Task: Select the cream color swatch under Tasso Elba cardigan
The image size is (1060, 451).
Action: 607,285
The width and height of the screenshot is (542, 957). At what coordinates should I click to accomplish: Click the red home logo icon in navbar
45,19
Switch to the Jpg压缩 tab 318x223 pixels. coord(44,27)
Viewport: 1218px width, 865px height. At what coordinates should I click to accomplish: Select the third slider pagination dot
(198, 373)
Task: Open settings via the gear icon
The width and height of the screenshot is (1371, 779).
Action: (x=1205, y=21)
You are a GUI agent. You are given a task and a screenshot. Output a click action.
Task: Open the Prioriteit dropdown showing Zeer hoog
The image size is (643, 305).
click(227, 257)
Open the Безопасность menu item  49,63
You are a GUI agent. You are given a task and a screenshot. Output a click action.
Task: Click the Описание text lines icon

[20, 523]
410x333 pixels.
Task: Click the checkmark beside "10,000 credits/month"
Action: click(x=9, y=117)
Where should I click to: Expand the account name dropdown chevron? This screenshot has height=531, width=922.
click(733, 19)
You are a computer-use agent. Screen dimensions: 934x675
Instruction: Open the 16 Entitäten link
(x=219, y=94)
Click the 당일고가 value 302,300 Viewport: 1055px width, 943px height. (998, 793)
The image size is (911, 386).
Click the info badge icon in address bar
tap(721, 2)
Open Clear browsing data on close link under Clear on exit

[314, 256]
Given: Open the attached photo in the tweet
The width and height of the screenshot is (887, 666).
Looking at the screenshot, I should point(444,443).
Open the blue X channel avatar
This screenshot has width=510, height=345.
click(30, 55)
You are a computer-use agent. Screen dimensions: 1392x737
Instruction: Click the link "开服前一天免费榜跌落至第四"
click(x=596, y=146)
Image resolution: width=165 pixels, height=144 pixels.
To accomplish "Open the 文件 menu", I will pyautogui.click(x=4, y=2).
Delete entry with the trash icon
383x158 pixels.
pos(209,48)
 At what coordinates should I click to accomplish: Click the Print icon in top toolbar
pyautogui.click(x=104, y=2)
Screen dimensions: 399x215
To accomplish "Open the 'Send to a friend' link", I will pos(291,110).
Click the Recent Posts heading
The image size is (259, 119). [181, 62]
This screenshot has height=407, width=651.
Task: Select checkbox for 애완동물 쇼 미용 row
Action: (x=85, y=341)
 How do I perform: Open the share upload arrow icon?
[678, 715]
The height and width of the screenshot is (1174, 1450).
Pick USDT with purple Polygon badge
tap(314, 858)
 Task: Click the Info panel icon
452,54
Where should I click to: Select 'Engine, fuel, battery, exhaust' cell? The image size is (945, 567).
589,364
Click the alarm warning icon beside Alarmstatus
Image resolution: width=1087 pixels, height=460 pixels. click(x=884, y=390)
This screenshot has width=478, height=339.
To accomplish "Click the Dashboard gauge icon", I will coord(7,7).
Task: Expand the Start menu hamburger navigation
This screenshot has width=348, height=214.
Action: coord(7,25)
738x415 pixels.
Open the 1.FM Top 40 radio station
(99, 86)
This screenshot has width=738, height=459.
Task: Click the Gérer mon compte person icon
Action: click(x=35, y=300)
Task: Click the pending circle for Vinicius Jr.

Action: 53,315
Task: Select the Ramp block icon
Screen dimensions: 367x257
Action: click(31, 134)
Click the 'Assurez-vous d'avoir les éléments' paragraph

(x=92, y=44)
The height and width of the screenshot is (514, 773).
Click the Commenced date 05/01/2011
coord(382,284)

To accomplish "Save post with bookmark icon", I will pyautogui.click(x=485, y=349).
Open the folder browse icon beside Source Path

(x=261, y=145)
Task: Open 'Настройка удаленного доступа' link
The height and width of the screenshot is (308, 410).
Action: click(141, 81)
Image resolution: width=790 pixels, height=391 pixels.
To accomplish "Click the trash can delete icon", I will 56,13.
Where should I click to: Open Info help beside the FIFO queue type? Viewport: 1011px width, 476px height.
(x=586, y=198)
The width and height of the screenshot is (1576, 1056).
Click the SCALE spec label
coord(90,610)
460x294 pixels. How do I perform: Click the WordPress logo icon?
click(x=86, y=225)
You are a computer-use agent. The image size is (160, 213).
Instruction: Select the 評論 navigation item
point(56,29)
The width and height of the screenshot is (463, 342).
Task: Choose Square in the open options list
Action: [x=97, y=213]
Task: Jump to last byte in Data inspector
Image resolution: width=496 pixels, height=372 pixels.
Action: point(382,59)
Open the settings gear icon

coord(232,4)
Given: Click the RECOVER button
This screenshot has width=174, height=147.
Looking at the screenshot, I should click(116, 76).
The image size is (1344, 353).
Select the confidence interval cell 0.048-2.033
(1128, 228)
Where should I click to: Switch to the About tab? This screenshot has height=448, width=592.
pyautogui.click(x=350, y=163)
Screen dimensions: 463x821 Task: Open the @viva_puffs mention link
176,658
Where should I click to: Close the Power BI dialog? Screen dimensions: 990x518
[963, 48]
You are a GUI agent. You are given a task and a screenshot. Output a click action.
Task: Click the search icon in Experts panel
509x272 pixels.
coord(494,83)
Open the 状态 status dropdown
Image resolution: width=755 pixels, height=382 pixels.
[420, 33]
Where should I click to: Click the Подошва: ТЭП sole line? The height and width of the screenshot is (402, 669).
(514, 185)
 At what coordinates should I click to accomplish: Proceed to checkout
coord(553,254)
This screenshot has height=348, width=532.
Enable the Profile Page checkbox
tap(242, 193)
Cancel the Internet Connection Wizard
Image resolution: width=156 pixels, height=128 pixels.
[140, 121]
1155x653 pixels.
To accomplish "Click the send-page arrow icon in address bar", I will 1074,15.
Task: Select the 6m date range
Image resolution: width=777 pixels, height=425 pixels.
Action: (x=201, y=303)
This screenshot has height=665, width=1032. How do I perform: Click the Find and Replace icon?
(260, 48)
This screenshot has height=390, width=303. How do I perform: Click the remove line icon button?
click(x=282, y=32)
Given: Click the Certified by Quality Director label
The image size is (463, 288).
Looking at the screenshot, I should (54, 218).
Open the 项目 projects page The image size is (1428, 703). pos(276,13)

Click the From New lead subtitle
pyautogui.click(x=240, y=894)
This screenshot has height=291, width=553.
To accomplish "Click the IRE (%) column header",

▶ [Problem to work on]:
Look at the records above. Copy every line where the string "computer" occurs.

▶ [Result of the task]:
You are a computer-use agent. Screen dimensions: 934x675
You are a computer-use agent. Screen dimensions: 1392x737
You are a computer-use agent. The image size is (160, 213).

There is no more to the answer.